Exercise details. Word for word, restate the entries below from their first line through the line that contains "Given: Click the".
---------- Records for processing
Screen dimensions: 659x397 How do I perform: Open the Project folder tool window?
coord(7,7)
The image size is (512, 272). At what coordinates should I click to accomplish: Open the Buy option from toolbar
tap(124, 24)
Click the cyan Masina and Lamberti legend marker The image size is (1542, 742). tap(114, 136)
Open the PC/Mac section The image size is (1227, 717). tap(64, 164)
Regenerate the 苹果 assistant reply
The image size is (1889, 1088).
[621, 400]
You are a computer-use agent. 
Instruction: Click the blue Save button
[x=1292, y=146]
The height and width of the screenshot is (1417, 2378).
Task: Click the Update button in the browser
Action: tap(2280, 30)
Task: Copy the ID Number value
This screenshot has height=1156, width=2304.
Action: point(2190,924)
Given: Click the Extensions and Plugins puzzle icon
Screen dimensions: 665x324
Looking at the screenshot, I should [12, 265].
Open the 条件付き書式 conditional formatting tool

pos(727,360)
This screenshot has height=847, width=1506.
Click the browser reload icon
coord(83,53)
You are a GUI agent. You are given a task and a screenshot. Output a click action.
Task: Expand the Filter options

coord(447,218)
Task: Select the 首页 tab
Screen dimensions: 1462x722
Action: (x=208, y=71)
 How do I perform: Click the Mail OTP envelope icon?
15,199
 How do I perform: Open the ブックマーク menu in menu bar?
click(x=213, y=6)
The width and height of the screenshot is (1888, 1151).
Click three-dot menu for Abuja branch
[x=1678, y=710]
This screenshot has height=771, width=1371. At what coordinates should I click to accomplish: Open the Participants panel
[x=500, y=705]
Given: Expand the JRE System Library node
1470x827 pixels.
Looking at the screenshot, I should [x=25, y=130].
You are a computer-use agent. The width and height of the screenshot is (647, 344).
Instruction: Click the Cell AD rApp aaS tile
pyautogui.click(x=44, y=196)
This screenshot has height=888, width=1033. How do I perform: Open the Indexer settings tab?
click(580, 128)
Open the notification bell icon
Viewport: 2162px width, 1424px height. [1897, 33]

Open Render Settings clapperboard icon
--------------------
Task result.
Screen dimensions: 659x397 How do I perform: Open the Project folder tool window?
coord(7,7)
The image size is (512, 272). At what coordinates should I click to accomplish: Open the Buy option from toolbar
tap(124, 24)
Click the cyan Masina and Lamberti legend marker The image size is (1542, 742). tap(114, 136)
Open the PC/Mac section The image size is (1227, 717). tap(64, 164)
Regenerate the 苹果 assistant reply
The image size is (1889, 1088).
[621, 400]
You are a computer-use agent. 
Instruction: Click the blue Save button
[x=1292, y=146]
The height and width of the screenshot is (1417, 2378).
Task: Click the Update button in the browser
Action: tap(2280, 30)
Task: Copy the ID Number value
This screenshot has height=1156, width=2304.
Action: point(2190,924)
Given: Click the Extensions and Plugins puzzle icon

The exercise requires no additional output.